This piece was reprinted by OpEd News with permission or license. It may not be reproduced in any form without permission or license from the source.
Berkeley's 1964 fall term included several dozen students returning from Mississippi's "Freedom Summer." Racially motivated discrimination and violence horrified them.
They bonded with other student activists. Berkeley's activist SLATE (1958 - 1966) was precursor to FSM. Civil rights and International Workers of the World (IWW) leaders supported it. So did Joan Baez and Bettina Aptheker. She later became UC Santa Cruz Feminist Studies Professor.
Activism is traditional at Berkeley. It began long before FSM. Iconoclasts and free-thinkers challenged hidebound societal notions and practices.
Muckraking journalist Lincoln Steffens studied at Berkeley. So did novelist Frank Norris and Spanish Civil War Abraham Lincoln Brigade commander Robert Merriman.
In the early 1920s, faculty activists revolted. An Academic Senate followed. Shared governance at that time was unprecedented. The tradition lives.

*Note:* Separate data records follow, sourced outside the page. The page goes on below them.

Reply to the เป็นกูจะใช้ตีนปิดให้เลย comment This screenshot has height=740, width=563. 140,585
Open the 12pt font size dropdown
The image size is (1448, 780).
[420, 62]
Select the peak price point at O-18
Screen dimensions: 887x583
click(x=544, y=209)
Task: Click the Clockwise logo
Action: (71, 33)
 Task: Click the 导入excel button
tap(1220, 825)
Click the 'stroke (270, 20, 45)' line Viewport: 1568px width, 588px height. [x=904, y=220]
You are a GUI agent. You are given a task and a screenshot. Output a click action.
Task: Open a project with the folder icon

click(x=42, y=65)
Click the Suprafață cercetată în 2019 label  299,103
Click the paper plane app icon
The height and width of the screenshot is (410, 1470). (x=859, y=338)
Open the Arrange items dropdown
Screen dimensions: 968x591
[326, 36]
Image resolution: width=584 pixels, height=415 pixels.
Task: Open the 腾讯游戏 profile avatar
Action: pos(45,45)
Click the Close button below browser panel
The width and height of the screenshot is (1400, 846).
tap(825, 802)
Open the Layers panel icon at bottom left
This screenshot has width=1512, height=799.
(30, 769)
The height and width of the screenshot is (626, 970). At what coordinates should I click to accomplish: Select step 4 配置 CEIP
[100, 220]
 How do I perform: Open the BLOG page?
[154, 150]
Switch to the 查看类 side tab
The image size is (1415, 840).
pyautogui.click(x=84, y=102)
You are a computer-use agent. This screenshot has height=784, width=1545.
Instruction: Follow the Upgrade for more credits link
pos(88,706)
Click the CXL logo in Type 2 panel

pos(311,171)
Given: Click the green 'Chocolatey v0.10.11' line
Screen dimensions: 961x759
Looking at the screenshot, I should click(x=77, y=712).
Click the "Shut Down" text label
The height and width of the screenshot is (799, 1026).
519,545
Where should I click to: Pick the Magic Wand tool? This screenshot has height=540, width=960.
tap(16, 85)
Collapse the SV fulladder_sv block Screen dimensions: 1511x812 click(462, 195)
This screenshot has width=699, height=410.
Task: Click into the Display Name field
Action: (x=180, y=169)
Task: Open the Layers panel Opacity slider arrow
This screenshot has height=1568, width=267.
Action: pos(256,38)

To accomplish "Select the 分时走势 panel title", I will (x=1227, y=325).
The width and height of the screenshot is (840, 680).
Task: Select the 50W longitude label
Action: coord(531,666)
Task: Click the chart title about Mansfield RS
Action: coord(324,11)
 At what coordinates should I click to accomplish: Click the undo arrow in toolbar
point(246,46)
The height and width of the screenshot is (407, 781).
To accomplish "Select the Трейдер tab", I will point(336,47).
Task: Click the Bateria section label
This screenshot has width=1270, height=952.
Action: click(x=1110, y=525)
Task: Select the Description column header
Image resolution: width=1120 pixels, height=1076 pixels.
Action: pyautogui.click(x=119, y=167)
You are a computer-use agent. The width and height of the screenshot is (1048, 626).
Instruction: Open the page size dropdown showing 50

Student groups since the 1930s protested against emerging fascism, banned leftist speakers, capital punishment, and a statewide UC loyalty oath.
In 1949, university regents approved it. It required faculty, staff and student employees to declare in writing no connection to the Communist Party.
Opposition arose. Regents relented. In 1952, California's Supreme Court sided with fired university employees for refusing to sign.